In India petty corruption such as acts of ‘fixing’ or ‘facilitating’ everyday transactions with government agencies continues to be a bane.
What are the concerns with petty corruptions?
- Large scams, while imposing a cost on society as a whole, and occupying public imagination, do not actually touch the lives of ordinary people and businesses, especially SMEs.
- But the million acts of petty corruption is a reality that everyone in India lives with in their personal and professional lives.
- Petty corruption is as expensive to society as large scams and cannot be tolerated as small change used to grease the economic machine.
- For example, clearance and movement of goods, dealing with fines, on-site inspections or approvals, access to utilities, submission of documents to courts and other statutory bodies.
How various stakeholders are affected by petty corruptions?
- Governance - Petty corruption typically afflicts those government processes or approvals that are deemed operationally critical and urgent.
- It also helps create a very strong eco-system of vested interests that resists and even trumps any move to reform the system.
- Many of such ‘fixing’ entities exist in the guise of legitimate services providers such as lawyers, registered brokers for different activities, and consultancy services.
- Indudival - It imposes personal cost as an individual, a small business owner, or even an employee of a large business having to negotiate this labyrinth.
- There is loss of self-respect and feeling of lack of empowerment that such acts imposes on one.
- Domestic Industry - The cottage industry of fixers, agents, and consultants earn significant revenues out of petty corruption.
- For firms and individuals these show up as extra costs and fees, thus, there is a huge pushback from such quarters who want to retain the status quo.
- Foreign Investments - Usually expansion plans of foreign investors depend on grapevine information from the ground.
- Any anecdotal experience will be shared by managers on the ground to their superiors is spread through the system.

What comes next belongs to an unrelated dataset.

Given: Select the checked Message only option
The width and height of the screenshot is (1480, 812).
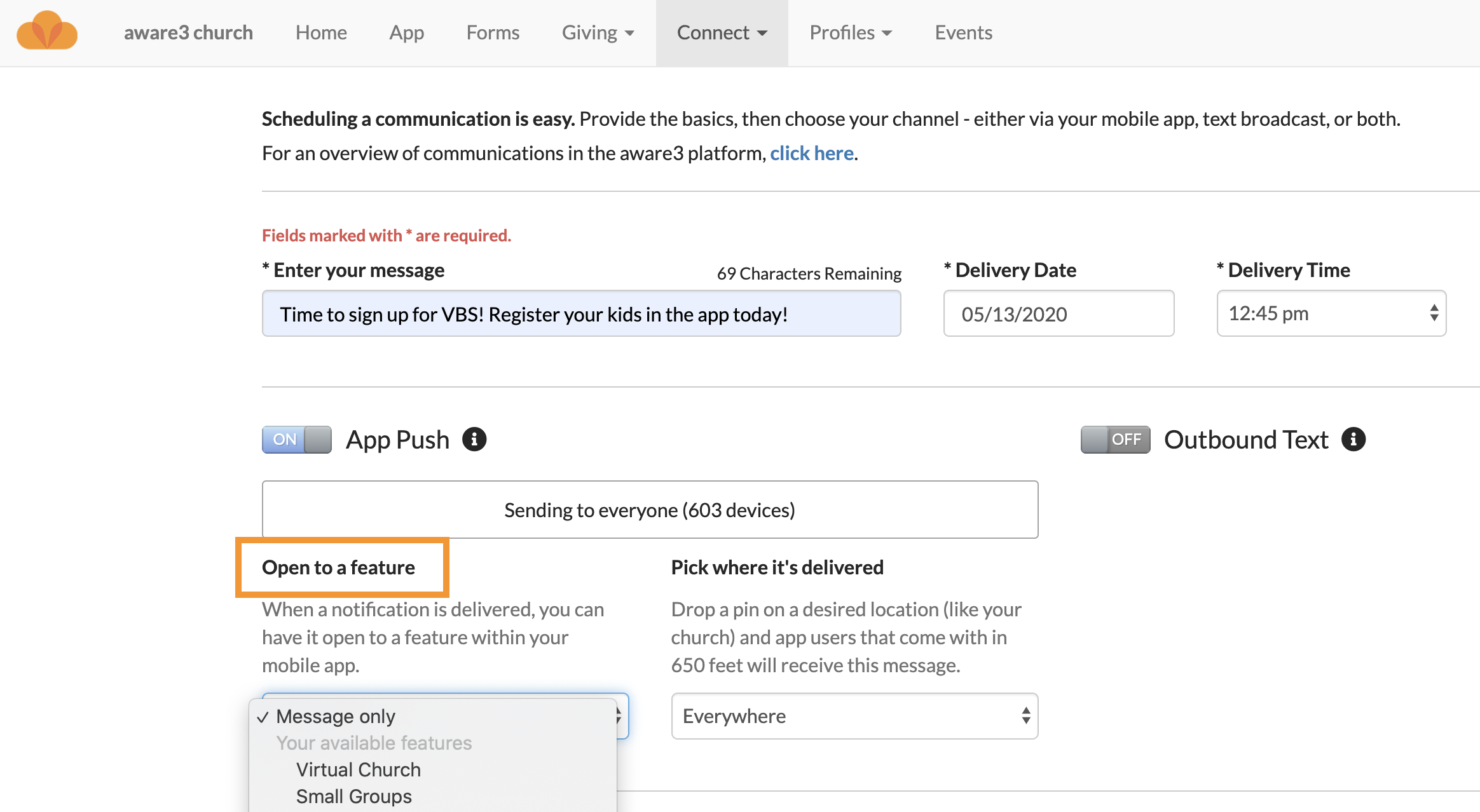Looking at the screenshot, I should click(335, 716).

- This means that firms from industrialised nations would be increasingly reluctant to do business in countries where petty corruption is rampant.

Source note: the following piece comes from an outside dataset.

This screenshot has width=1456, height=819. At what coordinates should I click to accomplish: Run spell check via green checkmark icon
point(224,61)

What measures needs to be taken?
- Government need to realise that large systemic reforms such as automation and IT enablement of taxation or customs processes, or making permit application online wont address micro-level corruption.
- Area specific mission mode taskforces need to be set up to analyse every micro-transaction in every process.
- Individual taskforces dedicated to customs, transport, industrial licenses or Shops and Establishments Act etc. need to be formed, drawing membership from industry practitioners, regulatory experts and bureaucracy.
- Such taskforces should develop an implementation plan that reduces the rent-seeking loop peculiar to petty corruptions.